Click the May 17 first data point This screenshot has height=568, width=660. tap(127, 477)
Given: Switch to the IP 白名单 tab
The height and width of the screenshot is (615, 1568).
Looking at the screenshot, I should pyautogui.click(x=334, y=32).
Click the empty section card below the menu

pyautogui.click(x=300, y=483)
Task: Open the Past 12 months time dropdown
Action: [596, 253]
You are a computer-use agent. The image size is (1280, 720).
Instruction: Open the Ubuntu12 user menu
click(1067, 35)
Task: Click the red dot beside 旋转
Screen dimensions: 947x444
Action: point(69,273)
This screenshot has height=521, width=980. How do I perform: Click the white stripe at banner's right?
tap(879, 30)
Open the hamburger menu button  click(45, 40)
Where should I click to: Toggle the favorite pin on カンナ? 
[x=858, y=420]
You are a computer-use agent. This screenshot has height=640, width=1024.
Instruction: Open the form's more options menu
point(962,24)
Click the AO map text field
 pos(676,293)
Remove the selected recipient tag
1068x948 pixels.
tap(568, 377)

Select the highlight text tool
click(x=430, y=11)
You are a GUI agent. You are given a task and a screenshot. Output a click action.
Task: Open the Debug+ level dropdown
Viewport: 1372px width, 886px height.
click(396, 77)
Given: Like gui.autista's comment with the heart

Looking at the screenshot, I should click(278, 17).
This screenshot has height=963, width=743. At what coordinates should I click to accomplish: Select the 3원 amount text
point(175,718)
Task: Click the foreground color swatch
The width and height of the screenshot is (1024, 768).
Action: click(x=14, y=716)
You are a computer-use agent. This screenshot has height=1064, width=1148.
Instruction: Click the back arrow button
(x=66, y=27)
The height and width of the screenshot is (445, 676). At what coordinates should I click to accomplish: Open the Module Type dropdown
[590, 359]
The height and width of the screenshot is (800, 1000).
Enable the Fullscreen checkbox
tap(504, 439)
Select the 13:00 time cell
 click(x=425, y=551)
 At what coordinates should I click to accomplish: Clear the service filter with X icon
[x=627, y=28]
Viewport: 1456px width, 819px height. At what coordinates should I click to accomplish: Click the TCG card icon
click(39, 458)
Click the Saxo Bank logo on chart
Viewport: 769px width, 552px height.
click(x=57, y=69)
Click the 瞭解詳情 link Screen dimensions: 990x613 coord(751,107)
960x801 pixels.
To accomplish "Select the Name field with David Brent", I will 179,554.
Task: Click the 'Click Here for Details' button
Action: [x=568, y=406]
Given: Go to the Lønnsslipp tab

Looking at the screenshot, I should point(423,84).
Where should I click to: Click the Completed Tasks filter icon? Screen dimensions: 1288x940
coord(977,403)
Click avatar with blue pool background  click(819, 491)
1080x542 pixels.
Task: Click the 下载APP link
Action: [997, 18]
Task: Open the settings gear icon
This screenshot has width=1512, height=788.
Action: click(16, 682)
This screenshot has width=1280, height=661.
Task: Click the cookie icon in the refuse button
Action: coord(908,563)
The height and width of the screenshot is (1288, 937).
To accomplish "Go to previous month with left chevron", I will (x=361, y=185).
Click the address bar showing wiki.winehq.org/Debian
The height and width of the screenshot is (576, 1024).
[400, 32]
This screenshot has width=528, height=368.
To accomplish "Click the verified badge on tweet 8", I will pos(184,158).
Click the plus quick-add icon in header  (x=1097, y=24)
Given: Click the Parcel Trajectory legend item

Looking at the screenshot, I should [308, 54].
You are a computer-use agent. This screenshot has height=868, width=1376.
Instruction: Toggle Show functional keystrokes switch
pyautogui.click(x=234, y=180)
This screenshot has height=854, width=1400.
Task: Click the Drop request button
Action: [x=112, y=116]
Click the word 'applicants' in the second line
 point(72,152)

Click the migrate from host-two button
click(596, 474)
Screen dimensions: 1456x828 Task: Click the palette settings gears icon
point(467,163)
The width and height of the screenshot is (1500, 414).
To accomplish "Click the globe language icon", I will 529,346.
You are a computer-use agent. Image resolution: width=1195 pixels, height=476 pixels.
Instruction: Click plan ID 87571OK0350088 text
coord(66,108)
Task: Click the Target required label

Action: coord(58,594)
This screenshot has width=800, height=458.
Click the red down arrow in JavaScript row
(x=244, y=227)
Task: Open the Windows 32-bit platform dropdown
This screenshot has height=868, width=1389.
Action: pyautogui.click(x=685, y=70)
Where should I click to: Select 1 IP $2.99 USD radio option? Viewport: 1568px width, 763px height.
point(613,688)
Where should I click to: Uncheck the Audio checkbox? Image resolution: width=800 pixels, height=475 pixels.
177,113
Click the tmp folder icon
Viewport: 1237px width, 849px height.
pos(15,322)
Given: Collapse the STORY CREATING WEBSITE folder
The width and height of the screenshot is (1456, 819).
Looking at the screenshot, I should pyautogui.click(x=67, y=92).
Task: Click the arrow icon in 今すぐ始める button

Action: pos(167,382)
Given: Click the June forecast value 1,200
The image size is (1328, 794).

——

- **Problem to solve**: Copy out the lines above in full, substituting "tick box" for each occurrence of "checkbox" and keeping everything else the same.

- **Result**:
Click the May 17 first data point This screenshot has height=568, width=660. tap(127, 477)
Given: Switch to the IP 白名单 tab
The height and width of the screenshot is (615, 1568).
Looking at the screenshot, I should pyautogui.click(x=334, y=32).
Click the empty section card below the menu

pyautogui.click(x=300, y=483)
Task: Open the Past 12 months time dropdown
Action: [596, 253]
You are a computer-use agent. The image size is (1280, 720).
Instruction: Open the Ubuntu12 user menu
click(1067, 35)
Task: Click the red dot beside 旋转
Screen dimensions: 947x444
Action: point(69,273)
This screenshot has height=521, width=980. How do I perform: Click the white stripe at banner's right?
tap(879, 30)
Open the hamburger menu button  click(45, 40)
Where should I click to: Toggle the favorite pin on カンナ? 
[x=858, y=420]
You are a computer-use agent. This screenshot has height=640, width=1024.
Instruction: Open the form's more options menu
point(962,24)
Click the AO map text field
 pos(676,293)
Remove the selected recipient tag
1068x948 pixels.
tap(568, 377)

Select the highlight text tool
click(x=430, y=11)
You are a GUI agent. You are given a task and a screenshot. Output a click action.
Task: Open the Debug+ level dropdown
Viewport: 1372px width, 886px height.
click(396, 77)
Given: Like gui.autista's comment with the heart

Looking at the screenshot, I should click(278, 17).
This screenshot has height=963, width=743. At what coordinates should I click to accomplish: Select the 3원 amount text
point(175,718)
Task: Click the foreground color swatch
The width and height of the screenshot is (1024, 768).
Action: click(x=14, y=716)
You are a computer-use agent. This screenshot has height=1064, width=1148.
Instruction: Click the back arrow button
(x=66, y=27)
The height and width of the screenshot is (445, 676). At what coordinates should I click to accomplish: Open the Module Type dropdown
[590, 359]
The height and width of the screenshot is (800, 1000).
Enable the Fullscreen tick box
tap(504, 439)
Select the 13:00 time cell
 click(x=425, y=551)
 At what coordinates should I click to accomplish: Clear the service filter with X icon
[x=627, y=28]
Viewport: 1456px width, 819px height. At what coordinates should I click to accomplish: Click the TCG card icon
click(39, 458)
Click the Saxo Bank logo on chart
Viewport: 769px width, 552px height.
click(x=57, y=69)
Click the 瞭解詳情 link Screen dimensions: 990x613 coord(751,107)
960x801 pixels.
To accomplish "Select the Name field with David Brent", I will 179,554.
Task: Click the 'Click Here for Details' button
Action: [x=568, y=406]
Given: Go to the Lønnsslipp tab

Looking at the screenshot, I should point(423,84).
Where should I click to: Click the Completed Tasks filter icon? Screen dimensions: 1288x940
coord(977,403)
Click avatar with blue pool background  click(819, 491)
1080x542 pixels.
Task: Click the 下载APP link
Action: [997, 18]
Task: Open the settings gear icon
This screenshot has width=1512, height=788.
Action: click(16, 682)
This screenshot has width=1280, height=661.
Task: Click the cookie icon in the refuse button
Action: coord(908,563)
The height and width of the screenshot is (1288, 937).
To accomplish "Go to previous month with left chevron", I will (x=361, y=185).
Click the address bar showing wiki.winehq.org/Debian
The height and width of the screenshot is (576, 1024).
[400, 32]
This screenshot has width=528, height=368.
To accomplish "Click the verified badge on tweet 8", I will pos(184,158).
Click the plus quick-add icon in header  (x=1097, y=24)
Given: Click the Parcel Trajectory legend item

Looking at the screenshot, I should [308, 54].
You are a computer-use agent. This screenshot has height=868, width=1376.
Instruction: Toggle Show functional keystrokes switch
pyautogui.click(x=234, y=180)
This screenshot has height=854, width=1400.
Task: Click the Drop request button
Action: [x=112, y=116]
Click the word 'applicants' in the second line
 point(72,152)

Click the migrate from host-two button
click(596, 474)
Screen dimensions: 1456x828 Task: Click the palette settings gears icon
point(467,163)
The width and height of the screenshot is (1500, 414).
To accomplish "Click the globe language icon", I will 529,346.
You are a computer-use agent. Image resolution: width=1195 pixels, height=476 pixels.
Instruction: Click plan ID 87571OK0350088 text
coord(66,108)
Task: Click the Target required label

Action: coord(58,594)
This screenshot has width=800, height=458.
Click the red down arrow in JavaScript row
(x=244, y=227)
Task: Open the Windows 32-bit platform dropdown
This screenshot has height=868, width=1389.
Action: pyautogui.click(x=685, y=70)
Where should I click to: Select 1 IP $2.99 USD radio option? Viewport: 1568px width, 763px height.
point(613,688)
Where should I click to: Uncheck the Audio tick box? Image resolution: width=800 pixels, height=475 pixels.
177,113
Click the tmp folder icon
Viewport: 1237px width, 849px height.
pos(15,322)
Given: Collapse the STORY CREATING WEBSITE folder
The width and height of the screenshot is (1456, 819).
Looking at the screenshot, I should pyautogui.click(x=67, y=92).
Task: Click the arrow icon in 今すぐ始める button

Action: pos(167,382)
Given: Click the June forecast value 1,200
The image size is (1328, 794).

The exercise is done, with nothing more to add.